### WORK ORDER
Write out the data below exactly, beginning with the first line and ending once the line that has "EL OCULTO MENSAJE" is written.

EXERCISE MATERIAL: Begin

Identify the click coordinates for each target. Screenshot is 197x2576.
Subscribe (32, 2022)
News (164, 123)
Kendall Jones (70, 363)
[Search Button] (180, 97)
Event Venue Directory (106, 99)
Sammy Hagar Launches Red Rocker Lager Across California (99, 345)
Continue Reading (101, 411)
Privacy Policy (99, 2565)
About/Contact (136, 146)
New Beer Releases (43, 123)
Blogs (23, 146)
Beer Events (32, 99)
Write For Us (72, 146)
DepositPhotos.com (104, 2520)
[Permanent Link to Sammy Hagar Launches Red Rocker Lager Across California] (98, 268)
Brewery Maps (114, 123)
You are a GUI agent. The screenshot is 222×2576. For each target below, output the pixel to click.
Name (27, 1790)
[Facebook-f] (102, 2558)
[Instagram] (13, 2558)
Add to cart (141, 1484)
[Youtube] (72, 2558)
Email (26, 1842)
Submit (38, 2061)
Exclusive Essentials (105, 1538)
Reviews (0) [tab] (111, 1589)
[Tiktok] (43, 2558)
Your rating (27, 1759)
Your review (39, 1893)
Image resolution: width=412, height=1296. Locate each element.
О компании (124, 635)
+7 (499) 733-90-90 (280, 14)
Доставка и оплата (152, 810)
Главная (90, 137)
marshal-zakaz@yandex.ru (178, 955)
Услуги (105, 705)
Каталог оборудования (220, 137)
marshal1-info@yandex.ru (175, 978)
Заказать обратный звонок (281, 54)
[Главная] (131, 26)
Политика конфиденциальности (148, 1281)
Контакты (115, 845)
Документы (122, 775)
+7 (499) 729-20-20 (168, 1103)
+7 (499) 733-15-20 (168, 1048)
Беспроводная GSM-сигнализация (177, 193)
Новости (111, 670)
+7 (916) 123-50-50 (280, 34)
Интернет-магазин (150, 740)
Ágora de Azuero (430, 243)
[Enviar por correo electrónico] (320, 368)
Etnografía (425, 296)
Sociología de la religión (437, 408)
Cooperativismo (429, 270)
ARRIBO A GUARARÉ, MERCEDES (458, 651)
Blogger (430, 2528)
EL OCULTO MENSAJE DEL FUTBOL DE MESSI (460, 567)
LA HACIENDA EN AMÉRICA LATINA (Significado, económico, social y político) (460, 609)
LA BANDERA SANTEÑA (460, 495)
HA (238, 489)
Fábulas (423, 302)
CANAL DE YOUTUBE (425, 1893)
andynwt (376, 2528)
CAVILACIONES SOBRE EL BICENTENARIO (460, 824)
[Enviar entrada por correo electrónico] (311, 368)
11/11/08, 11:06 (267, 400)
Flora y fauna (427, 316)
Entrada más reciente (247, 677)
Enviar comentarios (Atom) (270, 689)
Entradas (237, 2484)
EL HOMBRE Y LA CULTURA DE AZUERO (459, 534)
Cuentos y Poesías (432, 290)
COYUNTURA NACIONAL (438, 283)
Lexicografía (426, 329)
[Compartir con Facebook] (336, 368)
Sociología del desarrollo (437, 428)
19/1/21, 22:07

EXERCISE MATERIAL: End

### SOLUTION
Identify the click coordinates for each target. Screenshot is 197x2576.
Subscribe (32, 2022)
News (164, 123)
Kendall Jones (70, 363)
[Search Button] (180, 97)
Event Venue Directory (106, 99)
Sammy Hagar Launches Red Rocker Lager Across California (99, 345)
Continue Reading (101, 411)
Privacy Policy (99, 2565)
About/Contact (136, 146)
New Beer Releases (43, 123)
Blogs (23, 146)
Beer Events (32, 99)
Write For Us (72, 146)
DepositPhotos.com (104, 2520)
[Permanent Link to Sammy Hagar Launches Red Rocker Lager Across California] (98, 268)
Brewery Maps (114, 123)
You are a GUI agent. The screenshot is 222×2576. For each target below, output the pixel to click.
Name (27, 1790)
[Facebook-f] (102, 2558)
[Instagram] (13, 2558)
Add to cart (141, 1484)
[Youtube] (72, 2558)
Email (26, 1842)
Submit (38, 2061)
Exclusive Essentials (105, 1538)
Reviews (0) [tab] (111, 1589)
[Tiktok] (43, 2558)
Your rating (27, 1759)
Your review (39, 1893)
Image resolution: width=412, height=1296. Locate each element.
О компании (124, 635)
+7 (499) 733-90-90 (280, 14)
Доставка и оплата (152, 810)
Главная (90, 137)
marshal-zakaz@yandex.ru (178, 955)
Услуги (105, 705)
Каталог оборудования (220, 137)
marshal1-info@yandex.ru (175, 978)
Заказать обратный звонок (281, 54)
[Главная] (131, 26)
Политика конфиденциальности (148, 1281)
Контакты (115, 845)
Документы (122, 775)
+7 (499) 729-20-20 (168, 1103)
+7 (499) 733-15-20 (168, 1048)
Беспроводная GSM-сигнализация (177, 193)
Новости (111, 670)
+7 (916) 123-50-50 (280, 34)
Интернет-магазин (150, 740)
Ágora de Azuero (430, 243)
[Enviar por correo electrónico] (320, 368)
Etnografía (425, 296)
Sociología de la religión (437, 408)
Cooperativismo (429, 270)
ARRIBO A GUARARÉ, MERCEDES (458, 651)
Blogger (430, 2528)
EL OCULTO MENSAJE DEL FUTBOL DE MESSI (460, 567)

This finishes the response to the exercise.